Study Design
A single centre, open-label, randomised, single oral dose, cross-over, two-sequence, two-period study was conducted in 30 healthy, Caucasian, adult, male, human subjects under fasting conditions. This study was reviewed and approved by the Ethical Committee (Approval Date: 30.04.2020) and Turkish Medicines and Medical Devices Agency (Approval Date: 04.05.2020), and was held in Turkey according to the regulations run by Ministry of Health of the Republic of Turkey which are in compliance with Declaration of Helsinki and Good Clinical Principles (GCP) [7].
This study was conducted at FARMAGEN-Good Clinical Practice Center, Gaziantep, Turkey. The clinical study Spanned a period of approximately 9 days including prestudy screening, isolation period (5 days), wash-out period (48 hours) and final examination. The standard laboratory examinations in blood and urine were done consistent with the study protocol and the volunteers were checked for presence of HBsAg, HCV-Ab and HIV-Ab in serum. Also Covid-19 PCR tests were applied to the volunteers before isolation period and hospitalization. They were requested to provide a urine sample for a drug screen which include “amphetamines, cannabinoids, benzodiazepines, cocaine, opioids and barbiturates” and an alcohol breath test on entry examinations. All laboratory tests were carried out in a certified local laboratory.
Depending on the suitability of the volunteers clinical examination and laboratory results, isolation period was provided for 4 nights in single rooms reserved and it was important that the volunteers participating in the study do not come into contact with each other during the isolation and that the rules of isolation were followed due to Covid-19 Pandemic. After isolation period volunteers were transferred to vlinical center depending on negative Covid-19 PCR tests done once more.
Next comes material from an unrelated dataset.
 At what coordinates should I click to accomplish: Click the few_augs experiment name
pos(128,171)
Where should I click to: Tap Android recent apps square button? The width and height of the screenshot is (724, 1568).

A total of 30 subjects have been randomised and 29 subjects completed the clinical study. 10-hour fasted subjects were not allowed to drink water from 1 h before until 1 h after the administration of study products, except while dosing and they remained fasted until 4 hours after administration. Immediately after pre-dose sampling, 1 tablet of the test drug or 1 tablet of the reference drug (200 mg Favipiravir each case), were taken by the subjects with 240 mL of water. After the washout period (approximately 48 hours); in Period II, the subjects were administered the other drug they did not take in the Period I. The same procedures were applied in each period.